Entries below include pictures. Output exactly the lines from the one with "Screen dimensions: 1280x577" down to the one with "Image resolution: width=1126", both ends included, and leave the pictures out.

#### Dataset records
• • • • •
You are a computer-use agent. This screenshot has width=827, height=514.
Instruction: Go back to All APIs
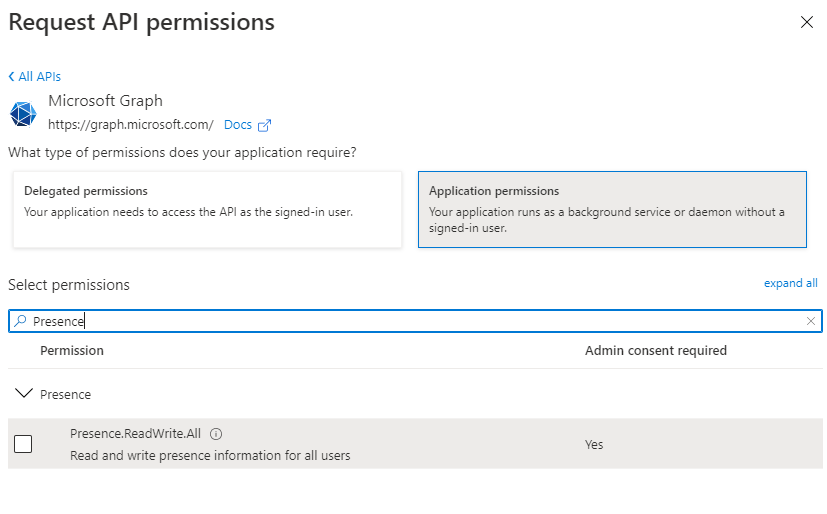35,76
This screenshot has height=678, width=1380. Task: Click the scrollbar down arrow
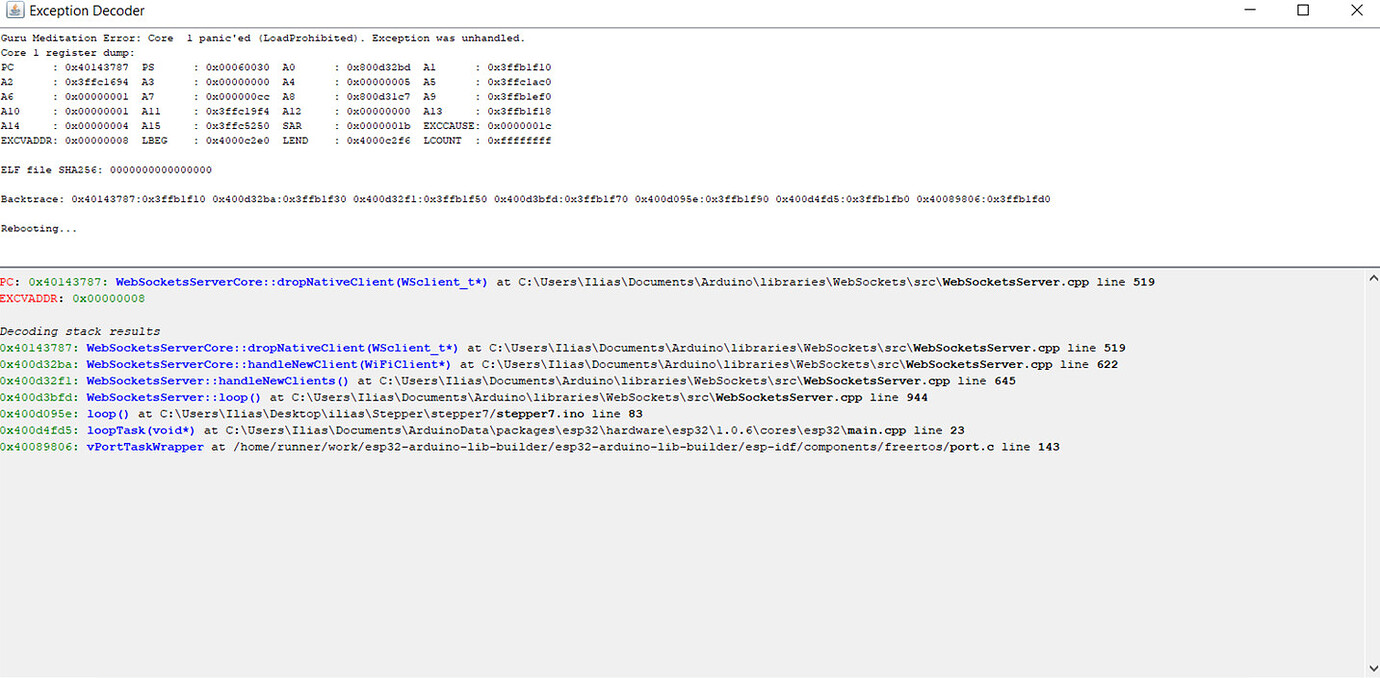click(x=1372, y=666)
• • • • •
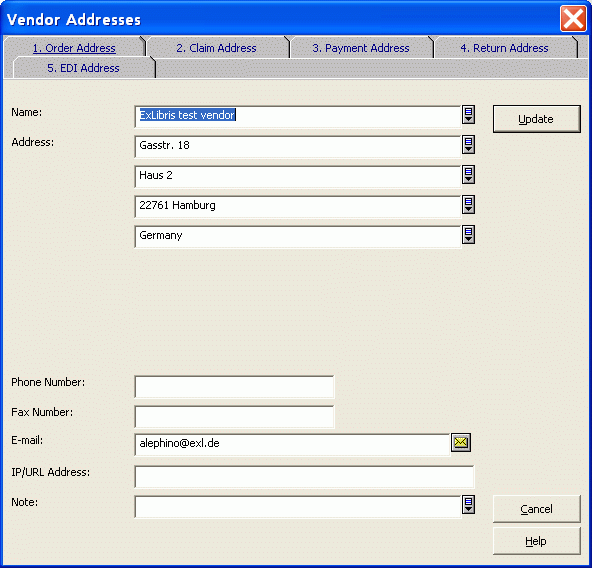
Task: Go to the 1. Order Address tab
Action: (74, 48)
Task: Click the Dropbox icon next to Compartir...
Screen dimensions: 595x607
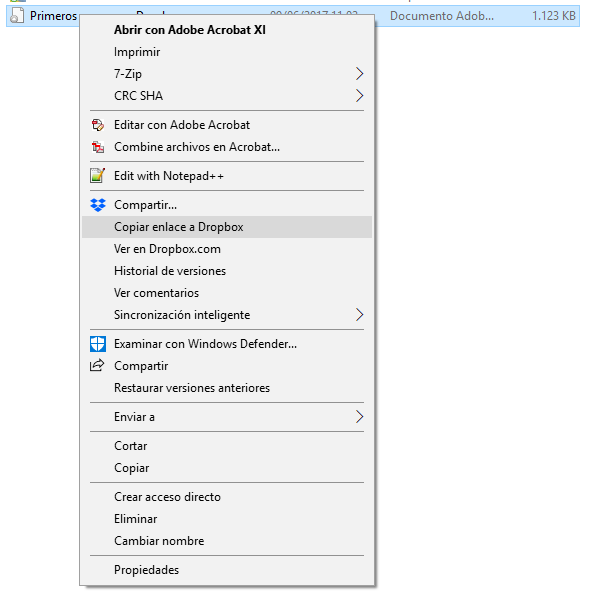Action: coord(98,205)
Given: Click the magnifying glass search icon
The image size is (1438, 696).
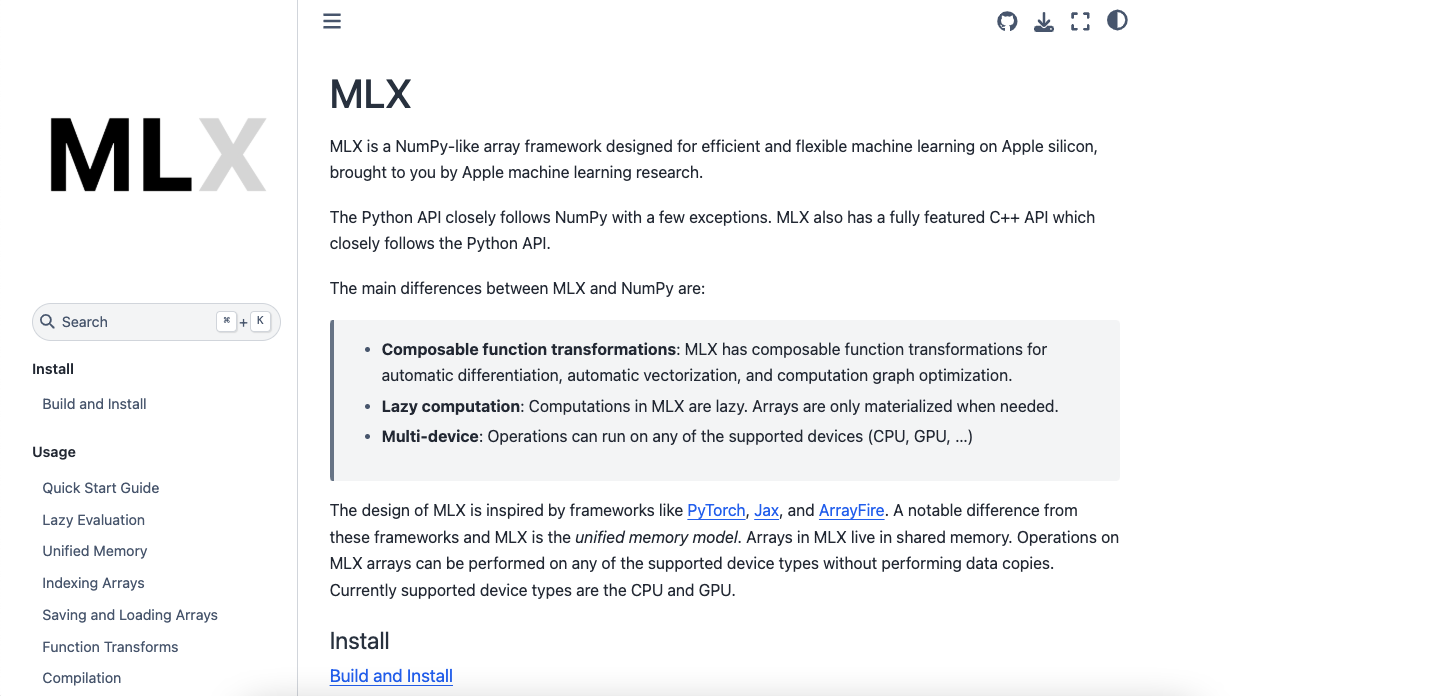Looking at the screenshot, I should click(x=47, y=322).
• • • • •
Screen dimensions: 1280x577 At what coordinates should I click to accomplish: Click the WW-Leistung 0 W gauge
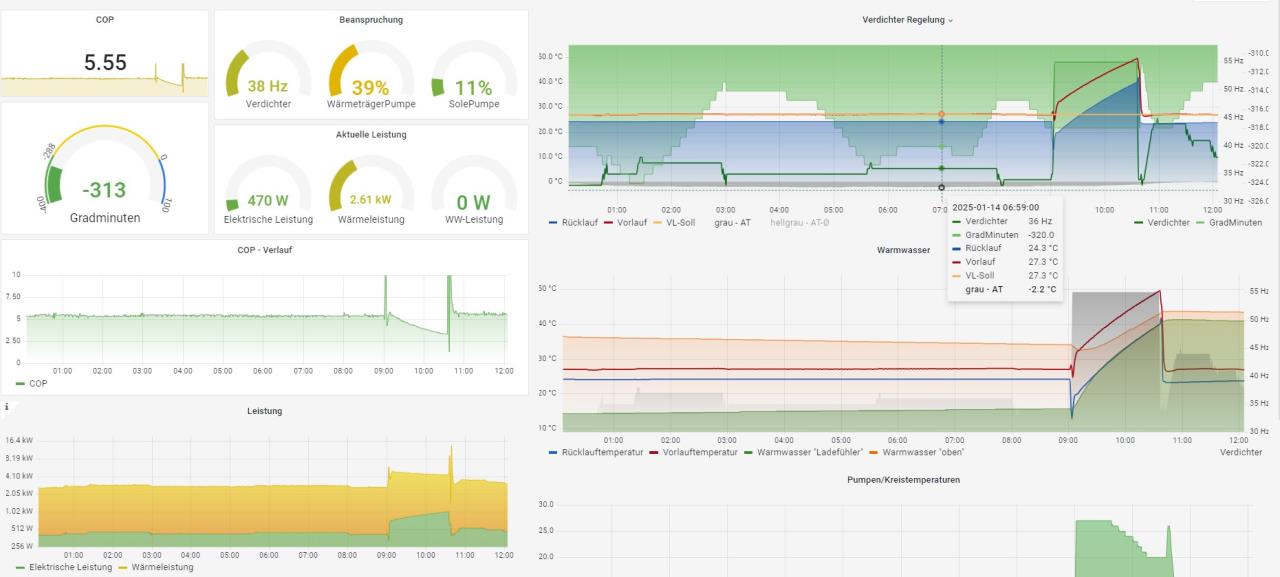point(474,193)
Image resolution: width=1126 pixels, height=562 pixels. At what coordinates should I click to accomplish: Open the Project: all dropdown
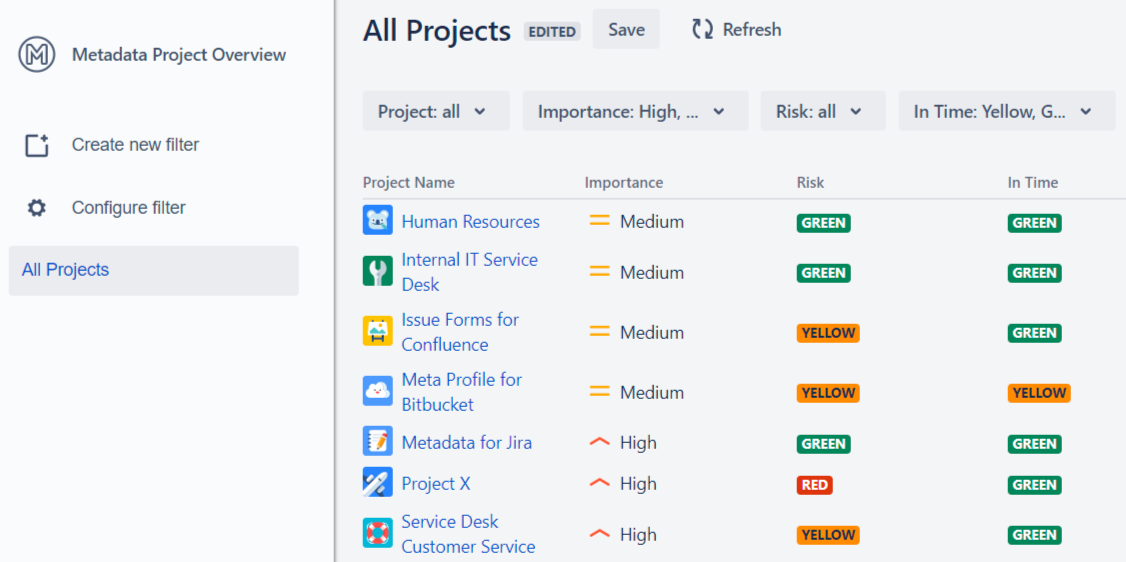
• • • • •
#### Result of the task
Screen dimensions: 1280x577 At what coordinates should I click to accomplish: Click the WW-Leistung 0 W gauge
point(474,193)
Image resolution: width=1126 pixels, height=562 pixels. At what coordinates should I click to accomplish: Open the Project: all dropdown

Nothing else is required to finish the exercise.